In [1]:
%matplotlib inline

import datetime as dt
import numpy as np
import pandas as pd

import urllib.request
import json

from keras.models import Sequential
from keras.layers.core import Dense, Activation
from keras.utils import np_utils

from DBManager import *

import itertools


%load_ext autotime
%load_ext snakeviz

Using TensorFlow backend.


## Data

We are still usgin [ergast](http://ergast.com/mrd/db/) data but now we've downloaded the database image to MySQL.

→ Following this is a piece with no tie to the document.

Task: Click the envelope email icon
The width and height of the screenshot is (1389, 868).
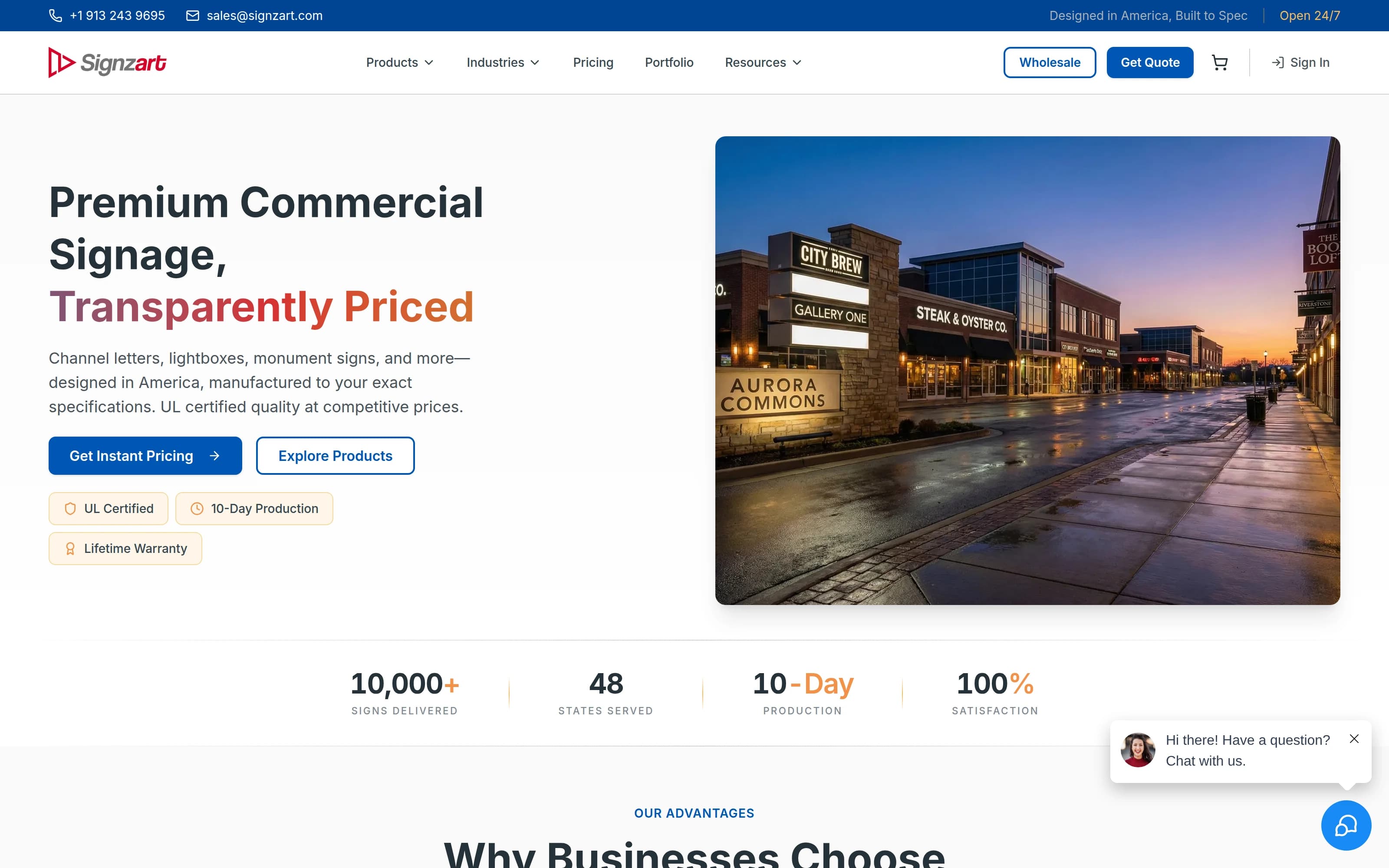Action: click(x=193, y=16)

Before we build the interfacing class we will look at the features.

## Features

As a starting point we'll use all features listed [here](http://www.f1-predictor.com/building-an-f1-prediction-engine-feature-engineering-part-ii/). We will choose a subset list, document it so that we have a feel of the type of data we'll need.


**Driver Features**

    Qualifying position
    Driver name
    Driver age at that time
    Years in F1
    Percentage difference in qualifying time from pole position * 100  (e.g. 102.3%)
    Starts in front-row
    Races won in career
    Races won in season till that race
    Races started
    Races finished
    Pole positions won
    Drivers championships won
    Driver championship classification last year
    Drivers championship position this season
    Max, min, avg positions gained/lost during last X races
    Max, min, avg finishing position in the last X races
    Correlation between qualifying and race results per driver
    Previous race final position
    Previous race qualifying position
    Positions gained in previous race
    Race and Qualifying position in same race last year
    Positions gained in same race last year
    Percentage difference from winner (in time) in the last race * 100  (e.g. 102.3%)
    Number of pit-stops in same race last year
    Avg lap-time excl. pit stops in last race
    Avg lap-time consistency excl. pit stops in last race
    Max/min/avg/std speed in previous race
    Rank on avg/std of speed in previous race

**Constructors Features**

    Constructors name
    Constructors championship won
    Constructors races won
    Constructors races won this that season
    Constructors championship won in last X years
    Constructors championship classification last year
    Constructors championship position at the time
    Max (Team-mate qualifying position, Driver qualifying position)
    Max, min, avg positions gained/lost during last X races
    Max, min, avg position in the last X races
    Percentage difference in top-speed from top in last-race * 100 (e.g. 99.5%)
    Times retired
    Times retired in last X races
    Max/min/avg speed in previous race
    Rank on avg/std of speed in previous race

** Other Features ** 

    Circuit name
    Race rank in season (i.e. 1-21)
    Year
    Average overtakes per race
    Correlation between race and qualifying results per circuit


# Building the dataset

We have to decide whether it shall be an overall comparison or a pairwise comparison. Pairs make sense but we need some way to ensemble them.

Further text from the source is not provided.